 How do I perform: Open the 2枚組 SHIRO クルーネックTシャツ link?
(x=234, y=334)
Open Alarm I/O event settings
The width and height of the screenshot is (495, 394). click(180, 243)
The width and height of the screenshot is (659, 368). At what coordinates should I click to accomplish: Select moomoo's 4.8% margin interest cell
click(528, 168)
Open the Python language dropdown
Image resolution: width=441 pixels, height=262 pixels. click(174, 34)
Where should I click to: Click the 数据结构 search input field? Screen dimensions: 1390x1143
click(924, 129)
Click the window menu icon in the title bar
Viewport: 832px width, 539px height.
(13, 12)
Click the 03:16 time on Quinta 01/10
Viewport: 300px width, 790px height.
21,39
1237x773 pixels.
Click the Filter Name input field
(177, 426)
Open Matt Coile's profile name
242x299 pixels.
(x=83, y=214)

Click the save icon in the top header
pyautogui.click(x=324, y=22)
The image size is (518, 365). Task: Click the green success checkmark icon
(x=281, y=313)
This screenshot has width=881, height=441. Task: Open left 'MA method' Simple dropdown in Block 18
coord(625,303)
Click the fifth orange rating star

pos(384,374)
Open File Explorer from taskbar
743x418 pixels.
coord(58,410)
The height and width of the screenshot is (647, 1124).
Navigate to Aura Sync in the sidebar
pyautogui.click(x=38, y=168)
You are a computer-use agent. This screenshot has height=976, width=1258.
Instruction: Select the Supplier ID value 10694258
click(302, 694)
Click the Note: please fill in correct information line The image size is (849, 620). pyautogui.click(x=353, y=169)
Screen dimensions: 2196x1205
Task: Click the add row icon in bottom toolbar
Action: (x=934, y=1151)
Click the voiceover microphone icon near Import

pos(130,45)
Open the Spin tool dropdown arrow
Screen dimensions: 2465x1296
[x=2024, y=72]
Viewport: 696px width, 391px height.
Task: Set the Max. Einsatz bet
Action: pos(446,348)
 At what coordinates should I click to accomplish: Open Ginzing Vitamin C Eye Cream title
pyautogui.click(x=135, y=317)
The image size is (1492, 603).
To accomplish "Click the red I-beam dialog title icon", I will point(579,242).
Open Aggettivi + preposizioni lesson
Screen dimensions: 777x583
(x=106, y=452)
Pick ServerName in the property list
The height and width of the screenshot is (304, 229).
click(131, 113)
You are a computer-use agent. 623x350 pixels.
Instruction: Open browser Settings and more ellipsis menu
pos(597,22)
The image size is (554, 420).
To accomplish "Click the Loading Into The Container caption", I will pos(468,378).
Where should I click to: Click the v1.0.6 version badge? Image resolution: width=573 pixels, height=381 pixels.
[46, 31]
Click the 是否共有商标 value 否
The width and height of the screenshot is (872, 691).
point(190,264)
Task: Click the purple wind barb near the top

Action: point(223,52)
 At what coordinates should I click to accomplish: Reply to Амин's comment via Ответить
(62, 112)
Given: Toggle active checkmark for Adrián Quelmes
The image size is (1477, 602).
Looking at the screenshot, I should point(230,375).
----------
_Brief:_ Reproduce the listing above word for word, from the first line to the last.

_Response to the exercise:_
 How do I perform: Open the 2枚組 SHIRO クルーネックTシャツ link?
(x=234, y=334)
Open Alarm I/O event settings
The width and height of the screenshot is (495, 394). click(180, 243)
The width and height of the screenshot is (659, 368). At what coordinates should I click to accomplish: Select moomoo's 4.8% margin interest cell
click(528, 168)
Open the Python language dropdown
Image resolution: width=441 pixels, height=262 pixels. click(174, 34)
Where should I click to: Click the 数据结构 search input field? Screen dimensions: 1390x1143
click(924, 129)
Click the window menu icon in the title bar
Viewport: 832px width, 539px height.
(13, 12)
Click the 03:16 time on Quinta 01/10
Viewport: 300px width, 790px height.
21,39
1237x773 pixels.
Click the Filter Name input field
(177, 426)
Open Matt Coile's profile name
242x299 pixels.
(x=83, y=214)

Click the save icon in the top header
pyautogui.click(x=324, y=22)
The image size is (518, 365). Task: Click the green success checkmark icon
(x=281, y=313)
This screenshot has width=881, height=441. Task: Open left 'MA method' Simple dropdown in Block 18
coord(625,303)
Click the fifth orange rating star

pos(384,374)
Open File Explorer from taskbar
743x418 pixels.
coord(58,410)
The height and width of the screenshot is (647, 1124).
Navigate to Aura Sync in the sidebar
pyautogui.click(x=38, y=168)
You are a computer-use agent. This screenshot has height=976, width=1258.
Instruction: Select the Supplier ID value 10694258
click(302, 694)
Click the Note: please fill in correct information line The image size is (849, 620). pyautogui.click(x=353, y=169)
Screen dimensions: 2196x1205
Task: Click the add row icon in bottom toolbar
Action: (x=934, y=1151)
Click the voiceover microphone icon near Import

pos(130,45)
Open the Spin tool dropdown arrow
Screen dimensions: 2465x1296
[x=2024, y=72]
Viewport: 696px width, 391px height.
Task: Set the Max. Einsatz bet
Action: pos(446,348)
 At what coordinates should I click to accomplish: Open Ginzing Vitamin C Eye Cream title
pyautogui.click(x=135, y=317)
The image size is (1492, 603).
To accomplish "Click the red I-beam dialog title icon", I will point(579,242).
Open Aggettivi + preposizioni lesson
Screen dimensions: 777x583
(x=106, y=452)
Pick ServerName in the property list
The height and width of the screenshot is (304, 229).
click(131, 113)
You are a computer-use agent. 623x350 pixels.
Instruction: Open browser Settings and more ellipsis menu
pos(597,22)
The image size is (554, 420).
To accomplish "Click the Loading Into The Container caption", I will pos(468,378).
Where should I click to: Click the v1.0.6 version badge? Image resolution: width=573 pixels, height=381 pixels.
[46, 31]
Click the 是否共有商标 value 否
The width and height of the screenshot is (872, 691).
point(190,264)
Task: Click the purple wind barb near the top

Action: point(223,52)
 At what coordinates should I click to accomplish: Reply to Амин's comment via Ответить
(62, 112)
Given: Toggle active checkmark for Adrián Quelmes
The image size is (1477, 602).
Looking at the screenshot, I should point(230,375).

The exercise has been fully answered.